I have never done IK, but it does sound like a fun thing. Unfortunately I do not know if your formulas are correct. Can you at least add something to your code that prints the target encoder values, then again prints the actual values when the motors enter the idle state? it will give you an idea of how much it may have missed by. If they are not missing by much, then I would look more at the IK formulas.

I suspect you might end up having to write your own motor control PID to get more accuracy. The good news is you can probably develop that independently of this code so you can test and debug it fully before incorporating it into this code. You may want to look at the source for 'motor control' (http://www.mindstorms.rwth-aachen.de/tr ... torControl) to get an idea of what has to happen. there are several relevant links on that page as well. You may even be able to use motor control as is, although I never could get it to work.

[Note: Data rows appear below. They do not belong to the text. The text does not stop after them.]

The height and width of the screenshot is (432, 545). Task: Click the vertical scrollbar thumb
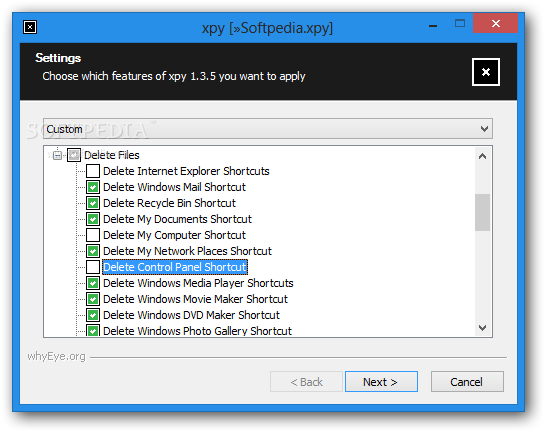coord(482,212)
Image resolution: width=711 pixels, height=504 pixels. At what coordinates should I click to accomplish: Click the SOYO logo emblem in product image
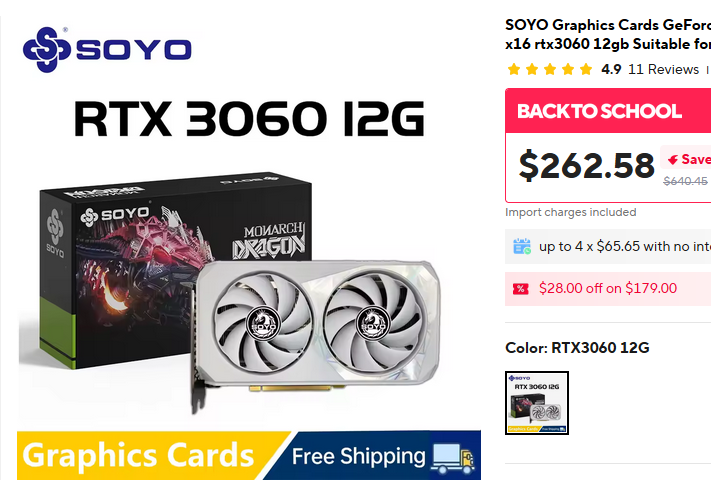47,49
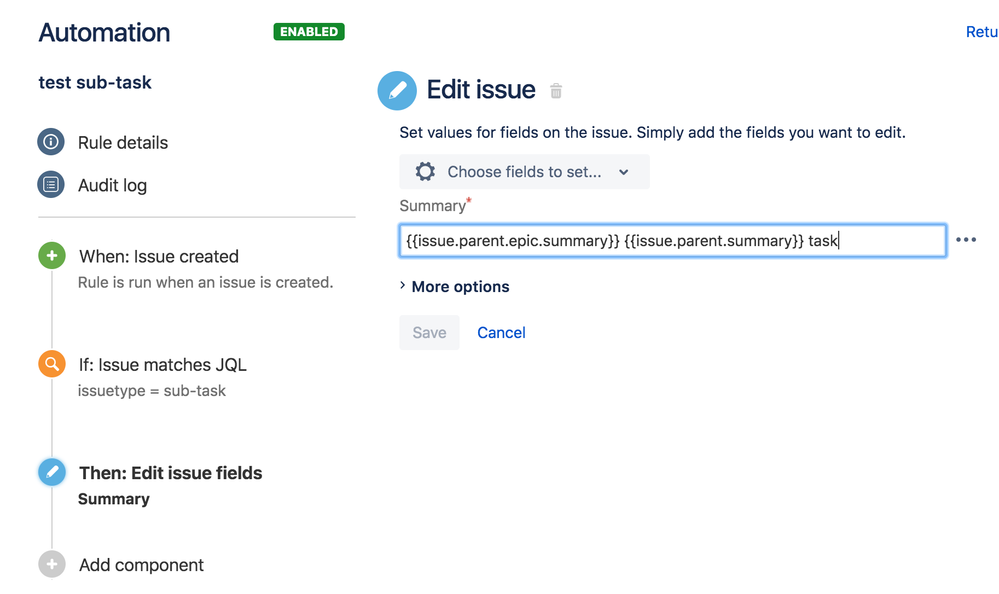Viewport: 999px width, 594px height.
Task: Click the gear icon on 'Choose fields to set'
Action: tap(424, 171)
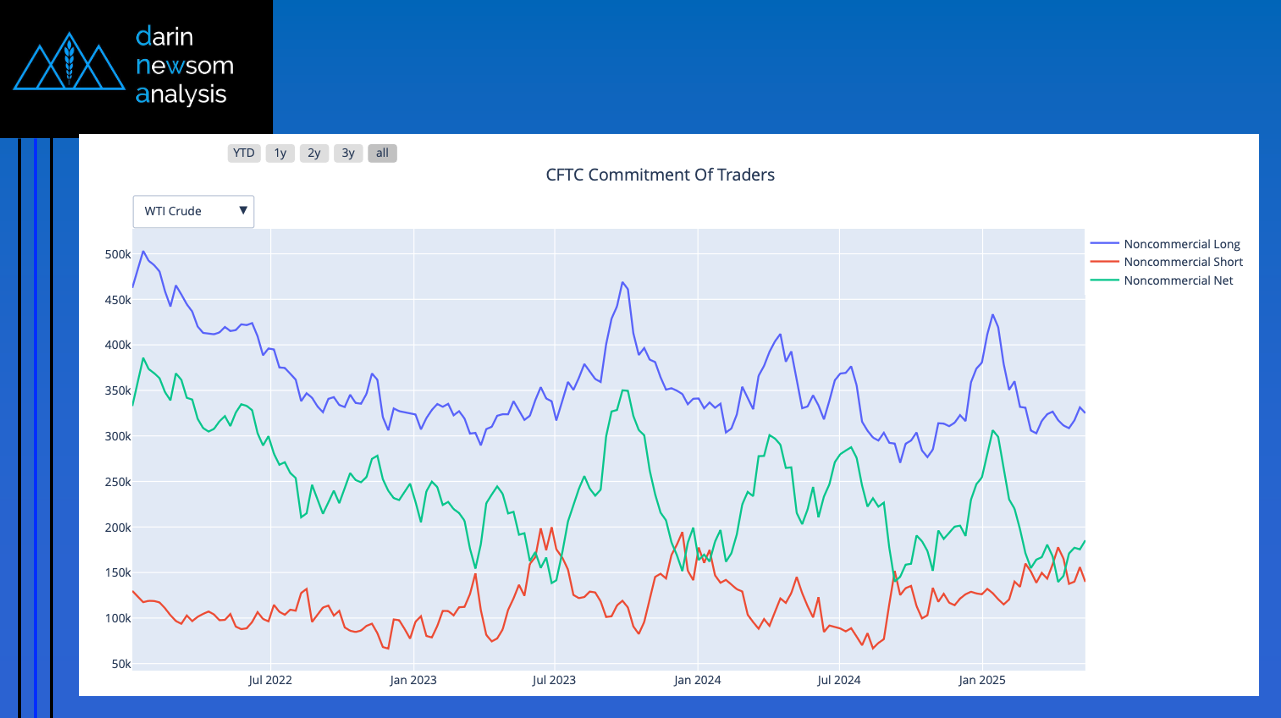Viewport: 1281px width, 718px height.
Task: Hide the Noncommercial Short legend entry
Action: [x=1183, y=262]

You are into a detailed area of the NXT few have ventured, but it IS possible, it just needs some pioneering.

I am very sure my calculations are correct. It uses very simple algebra and some trigonometry.
At the moment, it can draw any picture with about 1cm accuracy. This is usually in the areas where the arm changes in direction so friction builds up between the paper and the pen. I have seen the NXT portrayed bot by Daniele Benedettelli and it is very impressive. However, the drawing area of my robot is larger so it will probably be less accurate. The robto is designed to draw on an A5 paper. The conclusion I've come up with is that I need a better method of controlling the motors, but I just don't know how.

good to know you are comfortable with your formulas - i'll bookmark them for when I get into IK eventually. In that case, I think the links I gave for motor control may be what you are needing. Let me know if you go down that path, I probably would like to join you if you do as it IS an area I'm interested in learning/improving in.

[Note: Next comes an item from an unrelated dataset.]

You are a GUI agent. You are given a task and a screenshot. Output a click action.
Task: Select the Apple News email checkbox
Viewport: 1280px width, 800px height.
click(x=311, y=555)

edit: I just looked at the Daniele Benedettelli portrayer - very cool. I would be interested in working on a project like that, if you are interested.

http://robotics.benedettelli.com/portrayer.htm for everyone else who has not seen it

I did wheelchair mounted robot arm at Uni (many years ago.) I used PID control for each joint's position and it worked pretty well so long as the sampling speed was fast enough. The PID algorithm was tuned with a PRBS (pseudo-random binary signal) input which was very quick and effective compared to other tuning methods. The PID algorithm was based on theory from Integrated Electrical and Electronic Engineering for Mechanical Engineers [Hardcover]
C.J. Fraser (Author), J.S. Milne (Author) which generally had a way of explaining stuff without being, well, full of it!

I didn't get as far as the inverse kinematics (which scared the hell out of me lol).

I haven't even gone to uni yet. Still have a lot to learn.